W3C home > Mailing lists > Public > public-rif-wg@w3.org > November 2006

Re: proposed: use abstract syntax notation (asn06)

From: Sandro Hawke <sandro@w3.org>
Date: Sat, 11 Nov 2006 23:51:41 -0500
To: kifer@cs.sunysb.edu (Michael Kifer)
Cc: public-rif-wg@w3.org
Message-Id: <20061112045146.69B494EFAA@homer.w3.org>


> > Coming out of the meeting, it seemed like like we needed a more detailed
> > abstract syntax for talking about RIF without getting bogged down in
> > serialization details.  (Also, for talking about serialization details,
> > without getting bogged down in fundamentals of the language.)
> 
> Sandro,
> Can you please formulate what exactly is the problem using more
> concrete terms?  What is the problem with BNF syntax that we use and
> how does your sketch resolves that?

I guess it's mostly an issue of software engineering practice.

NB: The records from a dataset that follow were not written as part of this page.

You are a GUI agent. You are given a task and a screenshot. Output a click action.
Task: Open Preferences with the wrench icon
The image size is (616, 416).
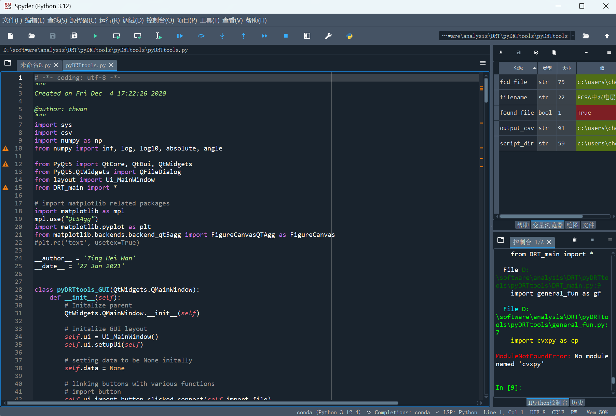point(328,36)
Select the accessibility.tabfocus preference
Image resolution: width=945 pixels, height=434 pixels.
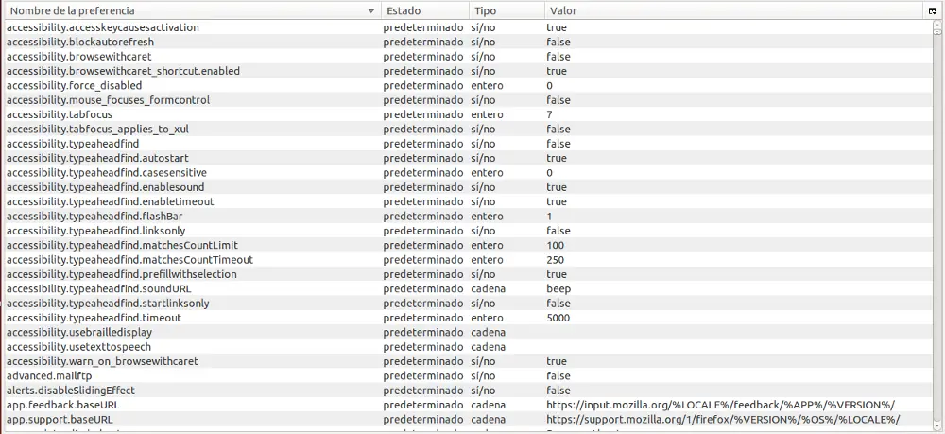(60, 114)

The BNF is like a data structure where most of the fields are not named.
That's probably okay as long as the grammar (or data structure, if
you're thinking about it before it's serialized [marshalled] or after
it's unserialized [unmarshalled]) is small and simple, as in the core.

But when I start to think about all the ways the grammar will be added
to by various extensions, I am reminded about how as projects grow it's
important for the underlying data structures to be very easy to
understand.  I want all the parts to be named, at least, and probably
each part should have it's own documentation.

Does that help explain the motivation?   I also think it'll be important,
when we're designing the serialization style, for that work be isolated
by a good interface from the discussions about the abstract language.